Australian trade negotiators are perpetually demanding market access to Indian dairy, wine, meat and processed agro sectors which is one of the main reasons for the impasse in India-Australia CECA. India is naturally concerned about allowing Australia’s exports to India in the mentioned sectors, as it could hamper the welfare of domestic industry and their survival will at stake.
Old route of negotiations has to be modified to reap gains post trade agreement. Inception of WTO was also aimed to enhance welfare of member economies through trade. Similar to BoT (Build operate & transfer), which is implemented in India’s construction sector, there could to be an analogous policy instrument while negotiating trade agreements. This basically indicates the assistance, and nurturing the enervated industries of the respective economies via importing technology and training.
Since Australia is a seasoned economy in the discussed germane sectors, it could assist India to fetch the similar productivity by exporting technology and skills and developing infrastructure, instead of directly asking for market access for a stipulated time frame. For example, to develop India’s processed dairy, meat, wine and horticulture sectors, Australia could assist in implanting technology, which will facilitate our manufacturers and exporters to link into global value chains, leading to a boost in productivity and efficiency of the sector, and the skills of workers. It helps focus production on capitalizing on imminent global demand. Being disconnected from these global realities is not a recipe for business success.

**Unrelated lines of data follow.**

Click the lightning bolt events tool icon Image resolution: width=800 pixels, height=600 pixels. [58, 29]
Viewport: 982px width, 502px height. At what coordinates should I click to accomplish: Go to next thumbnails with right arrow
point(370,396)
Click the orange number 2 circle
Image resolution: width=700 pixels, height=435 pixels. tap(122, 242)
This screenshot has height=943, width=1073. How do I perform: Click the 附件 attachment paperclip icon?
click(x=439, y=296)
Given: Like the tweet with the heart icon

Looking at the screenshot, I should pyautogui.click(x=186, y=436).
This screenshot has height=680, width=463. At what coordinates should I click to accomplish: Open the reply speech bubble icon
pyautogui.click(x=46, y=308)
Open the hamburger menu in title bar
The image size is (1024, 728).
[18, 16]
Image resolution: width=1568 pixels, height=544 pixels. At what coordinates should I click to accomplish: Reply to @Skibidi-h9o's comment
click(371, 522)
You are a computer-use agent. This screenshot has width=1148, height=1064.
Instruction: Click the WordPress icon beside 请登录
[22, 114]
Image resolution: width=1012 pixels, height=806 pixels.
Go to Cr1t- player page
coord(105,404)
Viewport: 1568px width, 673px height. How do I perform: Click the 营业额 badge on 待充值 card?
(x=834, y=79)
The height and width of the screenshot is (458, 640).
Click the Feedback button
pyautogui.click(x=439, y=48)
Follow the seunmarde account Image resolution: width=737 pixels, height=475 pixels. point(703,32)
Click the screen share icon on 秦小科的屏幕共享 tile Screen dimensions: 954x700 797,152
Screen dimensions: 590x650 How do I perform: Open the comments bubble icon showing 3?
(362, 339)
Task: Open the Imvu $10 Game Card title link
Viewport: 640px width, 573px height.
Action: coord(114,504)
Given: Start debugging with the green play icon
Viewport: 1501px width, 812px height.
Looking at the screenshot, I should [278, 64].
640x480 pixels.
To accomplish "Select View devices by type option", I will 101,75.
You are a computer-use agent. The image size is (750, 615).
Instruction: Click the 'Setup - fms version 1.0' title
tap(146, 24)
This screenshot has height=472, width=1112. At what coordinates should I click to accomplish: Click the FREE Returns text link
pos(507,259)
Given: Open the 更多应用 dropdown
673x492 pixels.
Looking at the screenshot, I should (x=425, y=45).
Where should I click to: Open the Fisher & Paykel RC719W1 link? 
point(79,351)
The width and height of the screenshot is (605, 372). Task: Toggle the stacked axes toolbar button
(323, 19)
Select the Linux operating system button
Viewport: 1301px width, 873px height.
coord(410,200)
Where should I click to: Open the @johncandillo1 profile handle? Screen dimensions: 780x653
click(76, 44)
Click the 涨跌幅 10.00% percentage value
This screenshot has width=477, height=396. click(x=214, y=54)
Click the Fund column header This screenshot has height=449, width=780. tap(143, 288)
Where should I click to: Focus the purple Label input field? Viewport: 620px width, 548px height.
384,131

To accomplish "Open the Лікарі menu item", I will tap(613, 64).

As a reciprocal gesture, India could offer land, economical labor and incentivise trade policies like national treatment of manufactured products. It could take a cue from Brazil, which evolved as a veteran exporter after facing tremendous rejections from EU in early 1980s. They have invested near about two decades to improve their quality. It is an opportune time for India to take the leap, and the trade agreement could be reoriented so that both India and Australia benefit.